• Entries supplied:
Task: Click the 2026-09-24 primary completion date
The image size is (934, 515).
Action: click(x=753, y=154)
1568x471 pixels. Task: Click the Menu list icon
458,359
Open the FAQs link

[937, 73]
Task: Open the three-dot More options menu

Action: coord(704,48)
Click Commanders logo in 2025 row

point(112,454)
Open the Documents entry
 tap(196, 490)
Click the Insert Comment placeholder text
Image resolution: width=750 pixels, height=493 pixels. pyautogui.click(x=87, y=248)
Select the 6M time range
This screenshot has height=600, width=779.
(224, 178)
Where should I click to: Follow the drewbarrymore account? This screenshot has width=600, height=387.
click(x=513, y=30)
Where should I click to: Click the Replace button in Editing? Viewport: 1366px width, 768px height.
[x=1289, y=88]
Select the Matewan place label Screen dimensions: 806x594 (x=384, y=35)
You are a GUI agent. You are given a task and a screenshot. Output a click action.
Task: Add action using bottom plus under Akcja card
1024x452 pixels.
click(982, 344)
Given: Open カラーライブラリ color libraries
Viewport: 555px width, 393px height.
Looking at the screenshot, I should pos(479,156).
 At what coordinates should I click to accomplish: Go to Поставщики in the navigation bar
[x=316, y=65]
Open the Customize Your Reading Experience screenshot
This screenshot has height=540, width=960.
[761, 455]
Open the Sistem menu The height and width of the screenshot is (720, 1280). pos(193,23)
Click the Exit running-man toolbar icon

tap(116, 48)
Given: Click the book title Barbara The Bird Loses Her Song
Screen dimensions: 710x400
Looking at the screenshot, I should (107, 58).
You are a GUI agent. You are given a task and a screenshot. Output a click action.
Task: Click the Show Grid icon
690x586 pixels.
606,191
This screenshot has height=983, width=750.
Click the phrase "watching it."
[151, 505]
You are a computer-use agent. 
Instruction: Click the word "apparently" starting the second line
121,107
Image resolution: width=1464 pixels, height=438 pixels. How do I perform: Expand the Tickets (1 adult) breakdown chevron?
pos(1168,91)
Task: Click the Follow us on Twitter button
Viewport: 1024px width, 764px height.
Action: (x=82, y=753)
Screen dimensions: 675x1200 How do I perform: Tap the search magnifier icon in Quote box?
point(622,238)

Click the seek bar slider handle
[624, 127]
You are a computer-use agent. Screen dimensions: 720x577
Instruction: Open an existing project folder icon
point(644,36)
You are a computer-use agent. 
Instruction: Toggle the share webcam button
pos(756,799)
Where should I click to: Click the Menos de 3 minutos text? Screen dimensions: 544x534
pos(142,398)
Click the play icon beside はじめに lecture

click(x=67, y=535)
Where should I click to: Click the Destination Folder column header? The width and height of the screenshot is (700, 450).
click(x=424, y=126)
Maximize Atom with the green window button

• Instructions for the task: Transcribe each line of the listing exactly.

• Your response:
Task: Click the 2026-09-24 primary completion date
The image size is (934, 515).
Action: click(x=753, y=154)
1568x471 pixels. Task: Click the Menu list icon
458,359
Open the FAQs link

[937, 73]
Task: Open the three-dot More options menu

Action: coord(704,48)
Click Commanders logo in 2025 row

point(112,454)
Open the Documents entry
 tap(196, 490)
Click the Insert Comment placeholder text
Image resolution: width=750 pixels, height=493 pixels. pyautogui.click(x=87, y=248)
Select the 6M time range
This screenshot has height=600, width=779.
(224, 178)
Where should I click to: Follow the drewbarrymore account? This screenshot has width=600, height=387.
click(x=513, y=30)
Where should I click to: Click the Replace button in Editing? Viewport: 1366px width, 768px height.
[x=1289, y=88]
Select the Matewan place label Screen dimensions: 806x594 (x=384, y=35)
You are a GUI agent. You are given a task and a screenshot. Output a click action.
Task: Add action using bottom plus under Akcja card
1024x452 pixels.
click(982, 344)
Given: Open カラーライブラリ color libraries
Viewport: 555px width, 393px height.
Looking at the screenshot, I should pos(479,156).
 At what coordinates should I click to accomplish: Go to Поставщики in the navigation bar
[x=316, y=65]
Open the Customize Your Reading Experience screenshot
This screenshot has height=540, width=960.
[761, 455]
Open the Sistem menu The height and width of the screenshot is (720, 1280). pos(193,23)
Click the Exit running-man toolbar icon

tap(116, 48)
Given: Click the book title Barbara The Bird Loses Her Song
Screen dimensions: 710x400
Looking at the screenshot, I should (107, 58).
You are a GUI agent. You are given a task and a screenshot. Output a click action.
Task: Click the Show Grid icon
690x586 pixels.
606,191
This screenshot has height=983, width=750.
Click the phrase "watching it."
[151, 505]
You are a computer-use agent. 
Instruction: Click the word "apparently" starting the second line
121,107
Image resolution: width=1464 pixels, height=438 pixels. How do I perform: Expand the Tickets (1 adult) breakdown chevron?
pos(1168,91)
Task: Click the Follow us on Twitter button
Viewport: 1024px width, 764px height.
Action: (x=82, y=753)
Screen dimensions: 675x1200 How do I perform: Tap the search magnifier icon in Quote box?
point(622,238)

Click the seek bar slider handle
[624, 127]
You are a computer-use agent. Screen dimensions: 720x577
Instruction: Open an existing project folder icon
point(644,36)
You are a computer-use agent. 
Instruction: Toggle the share webcam button
pos(756,799)
Where should I click to: Click the Menos de 3 minutos text? Screen dimensions: 544x534
pos(142,398)
Click the play icon beside はじめに lecture

click(x=67, y=535)
Where should I click to: Click the Destination Folder column header? The width and height of the screenshot is (700, 450).
click(x=424, y=126)
Maximize Atom with the green window button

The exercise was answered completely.